• Instructions to follow
Reproduce the records from the line with "You are a computer-use agent. The width" up to and including the line with "tap(150, 130)", requests included, and add -134 to every coordinate in the answers.

• Data for this exercise
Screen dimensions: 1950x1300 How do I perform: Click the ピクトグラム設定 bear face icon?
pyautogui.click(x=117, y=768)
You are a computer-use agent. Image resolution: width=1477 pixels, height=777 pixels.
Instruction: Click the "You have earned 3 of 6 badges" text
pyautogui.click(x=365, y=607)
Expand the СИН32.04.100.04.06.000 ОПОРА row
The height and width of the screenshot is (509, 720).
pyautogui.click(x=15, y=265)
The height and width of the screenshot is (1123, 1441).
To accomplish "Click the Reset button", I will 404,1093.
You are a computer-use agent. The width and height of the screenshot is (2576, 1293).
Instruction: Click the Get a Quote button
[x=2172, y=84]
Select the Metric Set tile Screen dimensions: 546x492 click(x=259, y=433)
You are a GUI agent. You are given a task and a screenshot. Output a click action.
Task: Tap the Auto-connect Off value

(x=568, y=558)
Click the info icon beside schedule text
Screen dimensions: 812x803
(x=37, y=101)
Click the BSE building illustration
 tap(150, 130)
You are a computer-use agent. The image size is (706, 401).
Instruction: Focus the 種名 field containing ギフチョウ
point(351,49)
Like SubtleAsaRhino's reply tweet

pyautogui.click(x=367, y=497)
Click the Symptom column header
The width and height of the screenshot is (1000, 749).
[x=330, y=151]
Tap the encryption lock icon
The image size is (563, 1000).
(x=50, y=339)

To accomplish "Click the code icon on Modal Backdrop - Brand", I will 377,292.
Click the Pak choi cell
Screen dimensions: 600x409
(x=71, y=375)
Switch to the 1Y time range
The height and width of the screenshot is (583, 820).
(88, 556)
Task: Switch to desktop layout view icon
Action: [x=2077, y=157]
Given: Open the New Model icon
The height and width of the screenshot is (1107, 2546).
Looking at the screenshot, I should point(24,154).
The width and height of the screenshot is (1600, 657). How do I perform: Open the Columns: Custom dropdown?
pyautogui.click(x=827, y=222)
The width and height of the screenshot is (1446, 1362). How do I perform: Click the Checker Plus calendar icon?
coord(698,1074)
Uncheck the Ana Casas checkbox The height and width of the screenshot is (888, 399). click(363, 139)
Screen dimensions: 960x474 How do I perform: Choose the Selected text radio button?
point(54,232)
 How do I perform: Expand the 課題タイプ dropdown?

• Complete answer
You are a computer-use agent. The width and height of the screenshot is (2576, 1293).
Instruction: Click the Get a Quote button
[x=2038, y=-50]
Select the Metric Set tile Screen dimensions: 546x492 click(x=125, y=299)
You are a GUI agent. You are given a task and a screenshot. Output a click action.
Task: Tap the Auto-connect Off value

(x=434, y=424)
Click the info icon beside schedule text
Screen dimensions: 812x803
(x=-97, y=-33)
Click the BSE building illustration
 tap(16, -4)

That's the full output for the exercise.